A new book from H.R. McMaster offers a look back at Trump's attempted containment and wooing of Kim Jong-un.

As President Donald Trump prepared to take office nearly four years ago, his predecessor had a warning. President Barack Obama advised Trump that North Korea’s ballistic missile and nuclear weapons programs would be the most pressing danger he would face. At a military parade in Pyongyang earlier this month the North Koreans unveiled what CNN described as the “world’s largest liquid-fueled intercontinental ballistic missile.” It was a worrisome reminder that the threat of North Korea’s nuclear weapons program remains intact and, in some respects, has grown since Trump’s inauguration in January 2017.

Obama’s warning did not go unheeded. The Trump administration attempted to convince Kim Jong-un, a murderous tyrant, to give up his nuclear aspirations. But that effort, like previous American initiatives, has clearly failed. Why? The simplest answer may be that there is nothing the U.S. or its allies can do to dissuade Kim. Still, it is worth revisiting the story of the past four years to understand what exactly the Trump administration tried to do.

Given information:
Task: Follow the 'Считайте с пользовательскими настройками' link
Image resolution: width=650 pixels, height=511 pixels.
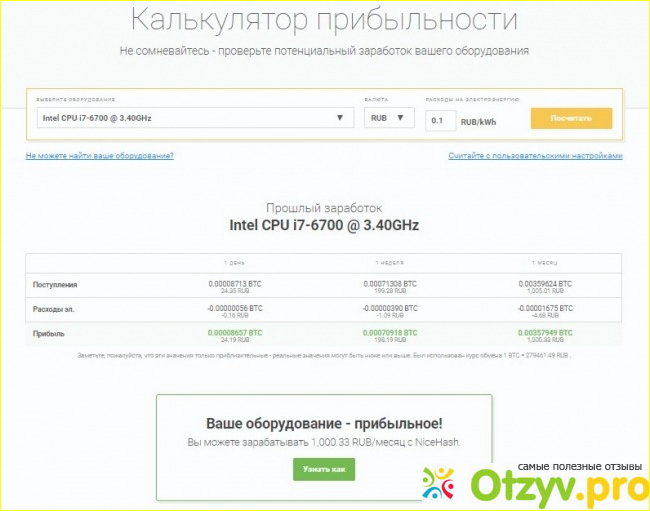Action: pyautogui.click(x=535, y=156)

...

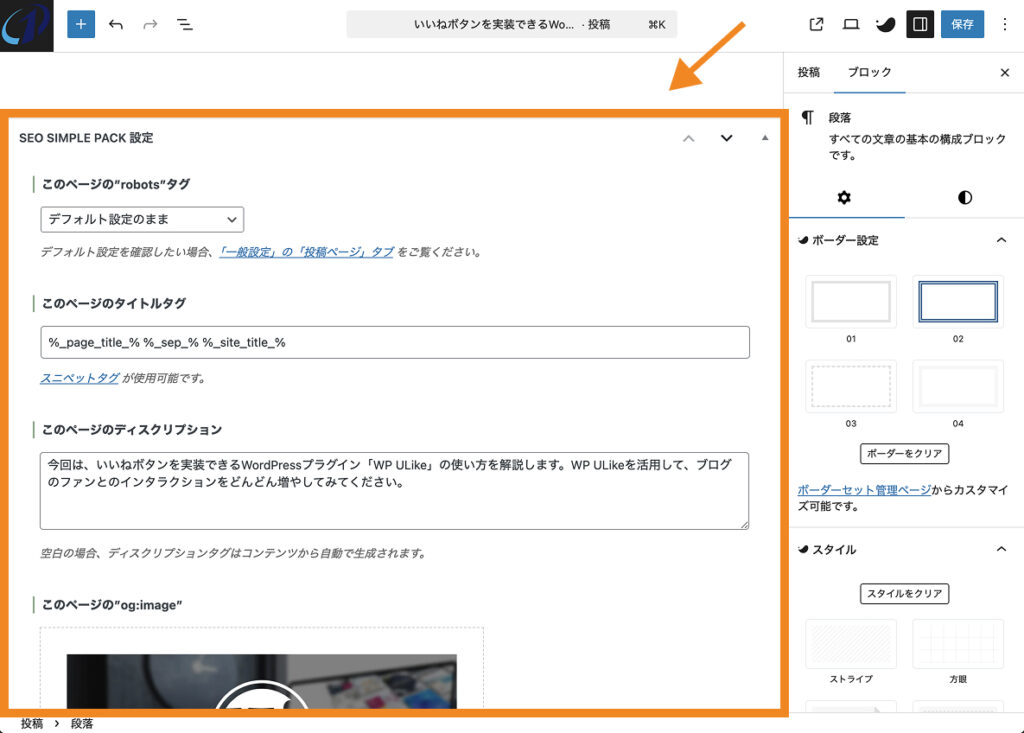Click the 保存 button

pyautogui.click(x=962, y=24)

Work to do:
**A.** Reproduce the stretch of the passage on Trump and North Korea from "A new book from" through "in January 2017.", changing "Pyongyang" to "the North Korean capital".
**B.** Write a continuation of the passage on the Trump administration's North Korea policy, picking up after its final sentence.

Answers:
**A.**
A new book from H.R. McMaster offers a look back at Trump's attempted containment and wooing of Kim Jong-un.

As President Donald Trump prepared to take office nearly four years ago, his predecessor had a warning. President Barack Obama advised Trump that North Korea’s ballistic missile and nuclear weapons programs would be the most pressing danger he would face. At a military parade in the North Korean capital earlier this month the North Koreans unveiled what CNN described as the “world’s largest liquid-fueled intercontinental ballistic missile.” It was a worrisome reminder that the threat of North Korea’s nuclear weapons program remains intact and, in some respects, has grown since Trump’s inauguration in January 2017.

**B.**
For that explanation, we turn to Battlegrounds: The Fight to Defend the Free World, a new book by Lieutenant General (ret.) H.R. McMaster. Full disclosure: McMaster is Chairman of the Board of Advisors for the Center on Military and Political Power at the Foundation for Defense of Democracies (FDD), the same think tank that employs me. And I’ve advised McMaster, who cited my work on jihadism in Battlegrounds

McMaster took over as Trump’s National Security Advisor in February 2017, after his predecessor, Gen. Michael Flynn, was ousted just weeks into the new administration. From the outset, McMaster had to navigate turbulent political seas. He explains how rising isolationist sentiment, especially throughout Trump’s political base, complicated his job. In 2016, for instance, the Obama administration reached an agreement with the government of South Korea to deploy the Terminal High Altitude Area Defense (THAAD) missile system. This “seemed like a logical response,” McMaster writes, to the provocative tests performed by Pyongyang, which threatened South Koreans and Americans living in or stationed on the Korean Peninsula.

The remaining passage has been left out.